Por outro lado, sustém que a bênção de casais do mesmo sexo é «antitética à moral Cristã» e que, parecendo ser equacionada à ambígua expressão «em situação irregular» (que não é forçosamente sinónima de «casais do mesmo sexo»), não é minimamente clarificada, deixando no ar a ideia de que quem vive nessas duas circunstâncias não o faz voluntariamente. Aponta ainda que a possibilidade de se ajudar espiritualmente um sujeito requer, no mínimo, a intenção desse sujeito abdicar da sua situação pecaminosa. Alfayev adverte ainda que o texto em análise parece querer normalizar, numa «mudança radical», algo até agora tido como teológica e moralmente diferente.

4 O Cardeal Gerhard Müller foi uma das vozes católicas de maior vulto mais críticas à FS. Para ele, as bênçãos a “casais” tratadas em tal documento são contrárias à intenção, manifestada nesse próprio documento, de preservar a doutrina católica sobre a sexualidade e o casamento, com o risco de, seguindo-se o axioma «lei orante, lei crente», uma prática «espontânea» aparentemente anódina possa vir a tornar-se numa norma doutrinal. E isto, por mais que, depois e numa assunção das suas contradições internas, se tenha deixado de falar em casais, mas em abençoar “pessoas” que estão «juntas» – algo que, no parecer deste teólogo, não muda em nada a situação, porquanto a relação que as une, e fundava o semanticamente mudado “casal”, não é diferente do abençoar essa união.
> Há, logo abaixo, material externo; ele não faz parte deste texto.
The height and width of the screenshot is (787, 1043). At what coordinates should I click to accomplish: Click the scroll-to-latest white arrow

Müller sustenta igualmente que, face à linguagem anfibológica do texto da FS, a possibilidade de haver uma intenção maior do que aquela que está presente no documento não é, de todo, uma impossibilidade, antes sim uma realidade com consequências gravosas (que poderão conduzir «logicamente» a uma heresia não explicitamente presente na FS). E este facto, nomeadamente porque dá a entender que o magistério de um Papa pode sustentar a legitimidade moral e doutrinal de um comportamento contra os princípios hermenêuticos, teológicos e doutrinais que esse mesmo Papa precisa de garantir.
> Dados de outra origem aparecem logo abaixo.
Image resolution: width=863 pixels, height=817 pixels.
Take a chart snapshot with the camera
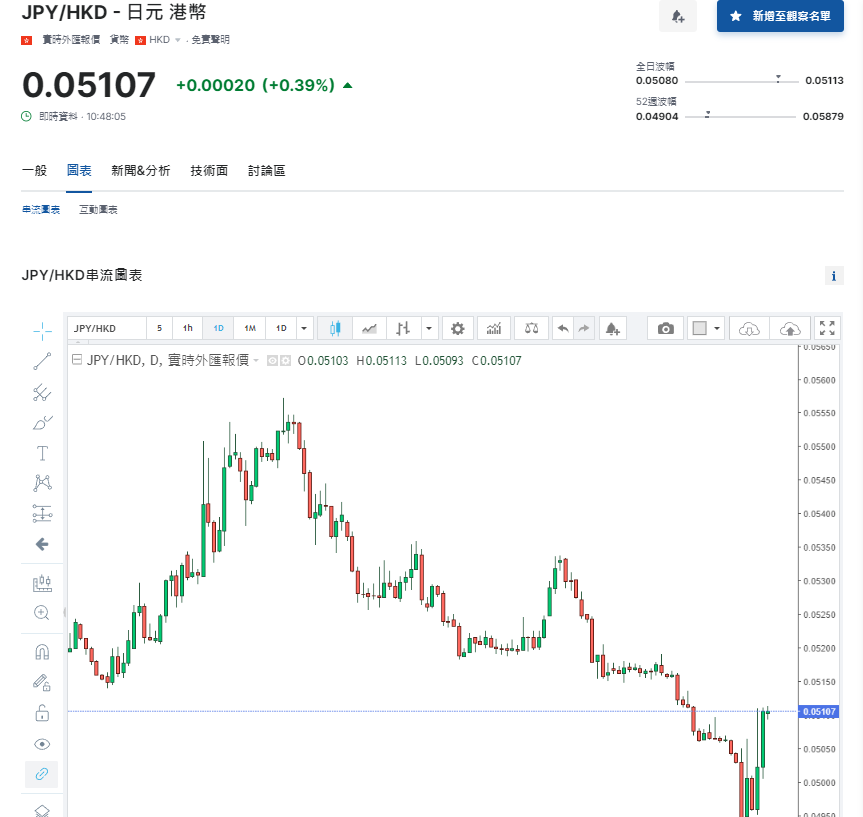pos(665,328)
5 Tawadros II (como responsável máximo do Sínodo da Igreja Copta, e após consulta com outras confissões cristãs orientais) aprovou um documento em que fica claro que a noção de uma “bênção pastoral não litúrgica” é um real desenvolvimento na compreensão eclesial de “bênção” e que, mesmo que isso seja válido, é contrária à posição da Igreja Copta, baseada na teologia da «Santa Bíblia», acerca da imoralidade das relações homossexuais. É ainda dito que abençoar um pecado (subentenda-se: a união entre duas pessoas que formam um casal homossexual ou em situação irregular) é inaceitável.

Para tal documento, a união entre casais de pessoas do mesmo sexo é moralmente análoga à de quem, sendo heterossexual, vive com um parceiro fora do matrimónio, com a agravante, porém, de ser mais grave do ponto de vista espiritual. Mas vai-se mais longe, na medida em que rejeita a ideia de que diferentes culturas possam ter ensinamentos e práticas diferentes «dentro de uma “liberdade humana absoluta” que causa a destruição da humanidade», porquanto a Palavra de Deus lida à luz de Jesus Cristo é intemporal e válida para todos os locais.

6 Já o Bispo dos EUA Robert Baron (responsável da Comissão sobre os Leigos, o Casamento, a Vida Familiar e a Juventude da Conferência Episcopal do dito país e na condição de ser esse mesmo responsável) afirma que a FS não comporta nenhuma mudança no ensinamento da Igreja face ao casamento e à sexualidade. A própria bênção de quem vive em situações irregulares não implica a aprovação das mesmas, antes uma comunicação da misericórdia divina para os ajudar e fortalecer.

Este teólogo refere que tudo o que está na FS é absolutamente congruente com o magistério do Papa Francisco, o qual, não aceitando vitimar quem quer que seja na praça pública da hipocrisia, sempre afirmou que, inclusive aquele que não logra viver segundo os ensinamentos morais da Igreja, não deixa de ser estimado e amado por Deus, sendo sempre convidado a pedir-Lhe a receção objetiva do perdão.